→ EXTRACTED MATERIAL:

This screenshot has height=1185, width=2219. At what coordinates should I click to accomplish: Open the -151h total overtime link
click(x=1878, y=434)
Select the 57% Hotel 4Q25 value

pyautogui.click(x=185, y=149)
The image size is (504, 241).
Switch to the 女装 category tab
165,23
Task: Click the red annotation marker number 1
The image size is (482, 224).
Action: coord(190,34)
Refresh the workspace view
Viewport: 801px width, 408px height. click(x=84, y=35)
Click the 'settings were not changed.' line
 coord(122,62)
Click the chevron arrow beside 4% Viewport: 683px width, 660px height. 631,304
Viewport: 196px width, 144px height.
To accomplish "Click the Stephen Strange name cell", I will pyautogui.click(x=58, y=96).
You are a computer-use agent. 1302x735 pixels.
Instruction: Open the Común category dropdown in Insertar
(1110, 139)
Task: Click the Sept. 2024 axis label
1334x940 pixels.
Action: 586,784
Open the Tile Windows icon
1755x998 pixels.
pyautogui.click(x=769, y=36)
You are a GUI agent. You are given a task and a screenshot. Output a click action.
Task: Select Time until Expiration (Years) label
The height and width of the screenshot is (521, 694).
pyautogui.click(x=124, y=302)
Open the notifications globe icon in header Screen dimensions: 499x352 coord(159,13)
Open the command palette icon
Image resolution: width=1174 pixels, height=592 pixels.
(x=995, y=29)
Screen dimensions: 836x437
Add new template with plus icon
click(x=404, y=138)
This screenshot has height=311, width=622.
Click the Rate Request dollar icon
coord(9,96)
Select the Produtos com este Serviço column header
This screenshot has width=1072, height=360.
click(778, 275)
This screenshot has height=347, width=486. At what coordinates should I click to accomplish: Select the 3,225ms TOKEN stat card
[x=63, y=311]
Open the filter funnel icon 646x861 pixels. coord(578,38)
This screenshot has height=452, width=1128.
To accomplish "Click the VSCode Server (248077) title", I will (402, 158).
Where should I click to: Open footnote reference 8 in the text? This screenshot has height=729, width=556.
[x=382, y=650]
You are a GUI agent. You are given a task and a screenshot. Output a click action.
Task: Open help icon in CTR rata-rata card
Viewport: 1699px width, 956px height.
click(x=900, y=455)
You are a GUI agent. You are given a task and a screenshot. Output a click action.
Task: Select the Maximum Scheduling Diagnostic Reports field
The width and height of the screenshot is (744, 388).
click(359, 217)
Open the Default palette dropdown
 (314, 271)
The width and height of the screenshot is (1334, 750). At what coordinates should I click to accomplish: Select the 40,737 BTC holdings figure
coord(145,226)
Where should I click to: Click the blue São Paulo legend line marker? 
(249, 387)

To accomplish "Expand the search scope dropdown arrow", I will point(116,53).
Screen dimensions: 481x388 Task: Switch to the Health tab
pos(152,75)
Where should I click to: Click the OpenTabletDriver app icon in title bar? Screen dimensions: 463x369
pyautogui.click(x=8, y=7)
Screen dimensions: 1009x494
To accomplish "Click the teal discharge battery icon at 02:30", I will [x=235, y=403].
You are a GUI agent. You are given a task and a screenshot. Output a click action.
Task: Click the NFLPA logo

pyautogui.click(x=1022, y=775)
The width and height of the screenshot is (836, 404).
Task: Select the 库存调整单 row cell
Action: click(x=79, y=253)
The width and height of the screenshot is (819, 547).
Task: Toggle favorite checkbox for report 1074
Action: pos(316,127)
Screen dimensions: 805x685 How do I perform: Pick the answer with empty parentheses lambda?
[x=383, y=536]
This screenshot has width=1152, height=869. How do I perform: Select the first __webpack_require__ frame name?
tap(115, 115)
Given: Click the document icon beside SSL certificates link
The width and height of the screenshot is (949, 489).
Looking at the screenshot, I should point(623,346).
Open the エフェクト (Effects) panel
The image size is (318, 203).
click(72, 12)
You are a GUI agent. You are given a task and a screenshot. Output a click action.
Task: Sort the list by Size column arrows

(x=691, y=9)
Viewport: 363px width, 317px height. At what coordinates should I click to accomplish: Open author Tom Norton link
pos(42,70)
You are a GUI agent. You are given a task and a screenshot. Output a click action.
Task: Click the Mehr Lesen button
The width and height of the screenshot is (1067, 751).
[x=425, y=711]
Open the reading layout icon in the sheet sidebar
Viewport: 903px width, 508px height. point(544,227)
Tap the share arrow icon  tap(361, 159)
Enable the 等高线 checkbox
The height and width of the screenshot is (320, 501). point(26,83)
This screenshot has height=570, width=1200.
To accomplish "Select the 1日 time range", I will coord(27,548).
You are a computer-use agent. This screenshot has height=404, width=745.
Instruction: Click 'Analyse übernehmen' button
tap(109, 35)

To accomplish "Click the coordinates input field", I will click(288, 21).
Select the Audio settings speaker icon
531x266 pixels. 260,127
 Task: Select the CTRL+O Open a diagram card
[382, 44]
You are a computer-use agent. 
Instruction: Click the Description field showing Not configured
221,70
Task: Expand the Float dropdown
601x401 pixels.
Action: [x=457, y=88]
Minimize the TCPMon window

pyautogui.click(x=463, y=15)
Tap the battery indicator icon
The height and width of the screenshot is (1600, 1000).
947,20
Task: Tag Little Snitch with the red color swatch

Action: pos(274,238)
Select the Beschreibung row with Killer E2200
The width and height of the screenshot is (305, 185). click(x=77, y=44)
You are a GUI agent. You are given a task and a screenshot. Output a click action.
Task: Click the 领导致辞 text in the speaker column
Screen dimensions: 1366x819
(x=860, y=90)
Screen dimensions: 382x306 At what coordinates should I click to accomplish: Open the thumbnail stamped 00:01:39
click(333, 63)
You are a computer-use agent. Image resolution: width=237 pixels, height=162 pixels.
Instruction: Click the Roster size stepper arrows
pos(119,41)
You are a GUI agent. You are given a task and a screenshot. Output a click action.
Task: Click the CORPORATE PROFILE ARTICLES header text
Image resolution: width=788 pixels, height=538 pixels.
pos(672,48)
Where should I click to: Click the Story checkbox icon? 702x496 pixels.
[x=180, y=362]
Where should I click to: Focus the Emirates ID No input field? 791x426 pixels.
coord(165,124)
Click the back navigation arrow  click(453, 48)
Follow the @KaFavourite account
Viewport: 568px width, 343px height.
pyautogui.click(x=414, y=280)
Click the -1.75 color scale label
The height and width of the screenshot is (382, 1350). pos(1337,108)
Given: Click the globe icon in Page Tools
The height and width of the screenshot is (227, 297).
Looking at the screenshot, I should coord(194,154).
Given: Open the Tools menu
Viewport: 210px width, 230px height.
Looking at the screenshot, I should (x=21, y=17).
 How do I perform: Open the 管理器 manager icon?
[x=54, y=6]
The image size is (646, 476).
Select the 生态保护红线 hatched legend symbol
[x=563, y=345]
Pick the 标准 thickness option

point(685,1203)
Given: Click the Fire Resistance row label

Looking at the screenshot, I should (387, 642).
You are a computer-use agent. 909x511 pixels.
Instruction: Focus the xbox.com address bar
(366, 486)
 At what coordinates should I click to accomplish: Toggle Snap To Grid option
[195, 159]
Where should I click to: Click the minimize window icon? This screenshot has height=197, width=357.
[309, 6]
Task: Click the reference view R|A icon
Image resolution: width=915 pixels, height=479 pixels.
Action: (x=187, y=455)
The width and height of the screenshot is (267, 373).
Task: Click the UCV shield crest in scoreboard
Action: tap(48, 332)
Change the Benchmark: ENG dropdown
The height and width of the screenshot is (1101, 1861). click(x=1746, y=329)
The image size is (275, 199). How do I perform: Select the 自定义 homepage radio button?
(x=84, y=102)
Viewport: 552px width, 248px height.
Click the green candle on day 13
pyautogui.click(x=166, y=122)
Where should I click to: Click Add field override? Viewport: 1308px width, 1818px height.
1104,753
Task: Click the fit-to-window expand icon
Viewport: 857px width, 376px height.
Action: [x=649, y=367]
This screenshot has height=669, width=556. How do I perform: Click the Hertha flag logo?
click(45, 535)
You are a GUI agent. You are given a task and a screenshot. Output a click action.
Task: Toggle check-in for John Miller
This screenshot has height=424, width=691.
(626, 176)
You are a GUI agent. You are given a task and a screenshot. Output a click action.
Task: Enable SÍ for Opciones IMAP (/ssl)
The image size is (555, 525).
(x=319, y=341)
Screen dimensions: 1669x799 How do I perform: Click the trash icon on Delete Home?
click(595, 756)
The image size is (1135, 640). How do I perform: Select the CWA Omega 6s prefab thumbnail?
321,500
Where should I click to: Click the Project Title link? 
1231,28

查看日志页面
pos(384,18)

→ EXERCISE:
Gather every line above that contains the word "thumbnail".

→ RESULT FOR THIS EXERCISE:
Screen dimensions: 382x306 At what coordinates should I click to accomplish: Open the thumbnail stamped 00:01:39
The image size is (1135, 640). How do I perform: Select the CWA Omega 6s prefab thumbnail?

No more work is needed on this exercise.